Novel pathways for fuels and lubricants from biomass optimized using life-cycle greenhouse gas assessment


Balakrishnan M., Sacia E. R. , Sreekumar S., Gunbas G., Gokhale A. A. , Scown C. D. , ...More

PROCEEDINGS OF THE NATIONAL ACADEMY OF SCIENCES OF THE UNITED STATES OF AMERICA, vol.112, no.25, pp.7645-7649, 2015 (Peer-Reviewed Journal) identifier identifier identifier identifier

  • Publication Type: Article / Article
  • Volume: 112 Issue: 25
  • Publication Date: 2015
  • Doi Number: 10.1073/pnas.1508274112
  • Journal Name: PROCEEDINGS OF THE NATIONAL ACADEMY OF SCIENCES OF THE UNITED STATES OF AMERICA
  • Journal Indexes: Science Citation Index Expanded, Scopus
  • Page Numbers: pp.7645-7649
  • Keywords: biofuels, lubricants, life cycle assessment, methyl ketones, greenhouse gases, SYNTHETIC LUBRICANTS, CATALYSTS, ART

Abstract

Decarbonizing the transportation sector is critical to achieving global climate change mitigation.

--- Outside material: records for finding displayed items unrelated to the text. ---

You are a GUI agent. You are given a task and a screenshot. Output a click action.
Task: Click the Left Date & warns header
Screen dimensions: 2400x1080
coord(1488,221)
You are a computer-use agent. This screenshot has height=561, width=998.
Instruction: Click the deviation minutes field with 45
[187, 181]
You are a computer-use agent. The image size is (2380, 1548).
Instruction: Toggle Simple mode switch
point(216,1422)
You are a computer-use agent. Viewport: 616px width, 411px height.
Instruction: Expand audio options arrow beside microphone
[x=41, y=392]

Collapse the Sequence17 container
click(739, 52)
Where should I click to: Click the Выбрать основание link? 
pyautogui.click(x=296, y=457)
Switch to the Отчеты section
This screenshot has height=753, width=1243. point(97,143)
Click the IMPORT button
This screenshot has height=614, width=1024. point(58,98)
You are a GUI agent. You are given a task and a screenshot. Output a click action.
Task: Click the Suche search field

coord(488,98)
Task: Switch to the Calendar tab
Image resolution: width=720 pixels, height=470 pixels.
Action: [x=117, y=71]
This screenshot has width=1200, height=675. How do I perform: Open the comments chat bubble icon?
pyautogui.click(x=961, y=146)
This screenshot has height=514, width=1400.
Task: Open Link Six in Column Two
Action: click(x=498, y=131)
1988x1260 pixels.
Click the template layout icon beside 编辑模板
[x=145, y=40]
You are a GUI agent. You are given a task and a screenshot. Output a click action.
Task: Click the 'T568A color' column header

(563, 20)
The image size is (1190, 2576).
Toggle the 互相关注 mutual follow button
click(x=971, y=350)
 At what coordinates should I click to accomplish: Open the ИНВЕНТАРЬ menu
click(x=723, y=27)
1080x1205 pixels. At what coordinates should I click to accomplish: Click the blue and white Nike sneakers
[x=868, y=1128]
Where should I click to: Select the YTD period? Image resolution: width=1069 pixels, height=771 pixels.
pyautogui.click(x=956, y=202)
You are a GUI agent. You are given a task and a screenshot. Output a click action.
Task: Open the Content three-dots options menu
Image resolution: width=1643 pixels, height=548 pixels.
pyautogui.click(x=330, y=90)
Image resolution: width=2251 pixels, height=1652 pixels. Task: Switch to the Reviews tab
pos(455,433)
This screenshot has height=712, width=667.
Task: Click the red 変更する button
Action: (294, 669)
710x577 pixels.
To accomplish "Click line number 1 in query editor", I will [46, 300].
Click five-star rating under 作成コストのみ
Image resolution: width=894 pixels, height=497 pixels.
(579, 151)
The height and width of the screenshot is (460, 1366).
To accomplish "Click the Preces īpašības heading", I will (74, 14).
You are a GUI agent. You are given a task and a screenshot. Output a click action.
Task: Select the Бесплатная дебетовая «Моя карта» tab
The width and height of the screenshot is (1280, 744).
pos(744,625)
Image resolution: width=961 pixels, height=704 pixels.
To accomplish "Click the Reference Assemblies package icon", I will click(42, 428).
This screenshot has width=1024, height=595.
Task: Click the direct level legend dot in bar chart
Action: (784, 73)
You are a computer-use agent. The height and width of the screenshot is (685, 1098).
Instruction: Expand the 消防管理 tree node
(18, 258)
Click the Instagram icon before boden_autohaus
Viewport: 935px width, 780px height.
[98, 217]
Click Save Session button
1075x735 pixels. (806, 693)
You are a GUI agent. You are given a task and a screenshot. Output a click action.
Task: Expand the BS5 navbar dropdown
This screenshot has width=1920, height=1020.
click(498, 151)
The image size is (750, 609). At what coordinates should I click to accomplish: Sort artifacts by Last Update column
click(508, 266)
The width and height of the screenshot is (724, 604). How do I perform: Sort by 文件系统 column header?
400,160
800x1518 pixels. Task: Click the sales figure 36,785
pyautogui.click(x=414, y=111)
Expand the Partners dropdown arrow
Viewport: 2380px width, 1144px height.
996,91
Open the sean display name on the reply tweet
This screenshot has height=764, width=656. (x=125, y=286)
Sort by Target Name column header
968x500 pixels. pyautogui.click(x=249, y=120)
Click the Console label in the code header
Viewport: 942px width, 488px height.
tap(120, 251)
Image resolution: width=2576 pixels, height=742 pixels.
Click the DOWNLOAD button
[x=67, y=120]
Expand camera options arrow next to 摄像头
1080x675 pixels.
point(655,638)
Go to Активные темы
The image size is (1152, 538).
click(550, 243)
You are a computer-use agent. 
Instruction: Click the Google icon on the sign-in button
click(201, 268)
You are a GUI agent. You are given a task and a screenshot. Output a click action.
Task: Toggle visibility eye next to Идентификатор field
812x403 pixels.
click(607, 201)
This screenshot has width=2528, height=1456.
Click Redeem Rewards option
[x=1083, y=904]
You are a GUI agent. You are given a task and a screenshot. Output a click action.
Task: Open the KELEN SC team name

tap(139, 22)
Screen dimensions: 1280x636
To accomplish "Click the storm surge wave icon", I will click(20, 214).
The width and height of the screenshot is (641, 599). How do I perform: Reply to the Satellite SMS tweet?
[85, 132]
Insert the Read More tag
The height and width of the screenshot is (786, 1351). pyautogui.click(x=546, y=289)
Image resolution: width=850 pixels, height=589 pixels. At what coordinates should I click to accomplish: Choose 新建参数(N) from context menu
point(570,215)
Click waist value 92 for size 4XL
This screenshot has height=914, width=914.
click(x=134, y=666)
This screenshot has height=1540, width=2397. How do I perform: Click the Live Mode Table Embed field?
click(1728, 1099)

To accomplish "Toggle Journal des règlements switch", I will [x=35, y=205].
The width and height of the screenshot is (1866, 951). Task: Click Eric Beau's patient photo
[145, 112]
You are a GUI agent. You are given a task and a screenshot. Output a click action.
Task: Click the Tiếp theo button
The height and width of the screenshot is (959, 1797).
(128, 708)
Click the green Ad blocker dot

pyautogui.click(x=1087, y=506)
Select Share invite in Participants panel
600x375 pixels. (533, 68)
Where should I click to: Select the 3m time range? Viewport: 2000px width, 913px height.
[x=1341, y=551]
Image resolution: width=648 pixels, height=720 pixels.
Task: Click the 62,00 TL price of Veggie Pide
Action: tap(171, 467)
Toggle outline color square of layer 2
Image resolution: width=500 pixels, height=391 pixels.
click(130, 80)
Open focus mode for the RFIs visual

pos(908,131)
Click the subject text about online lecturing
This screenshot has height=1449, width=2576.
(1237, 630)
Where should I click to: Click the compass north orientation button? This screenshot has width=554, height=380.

Although biofuels will play an important role in conventional gasoline and diesel applications, bioderived solutions are particularly important in jet fuels and lubricants, for which no other viable renewable alternatives exist. Producing compounds for jet fuel and lubricant base oil applications often requires upgrading fermentation products, such as alcohols and ketones, to reach the appropriate molecular-weight range. Ketones possess both electrophilic and nucleophilic functionality, which allows them to be used as building blocks similar to alkenes and aromatics in a petroleum refining complex. Here, we develop a method for selectively upgrading biomass-derived alkyl methyl ketones with > 95% yields into trimer condensates, which can then be hydrodeoxygenated in near-quantitative yields to give a new class of cycloalkane compounds. The basic chemistry developed here can be tailored for aviation fuels as well as lubricants by changing the production strategy. We also demonstrate that a sugarcane biorefinery could use natural synergies between various routes to produce a mixture of lubricant base oils and jet fuels that achieve net life-cycle greenhouse gas savings of up to 80%.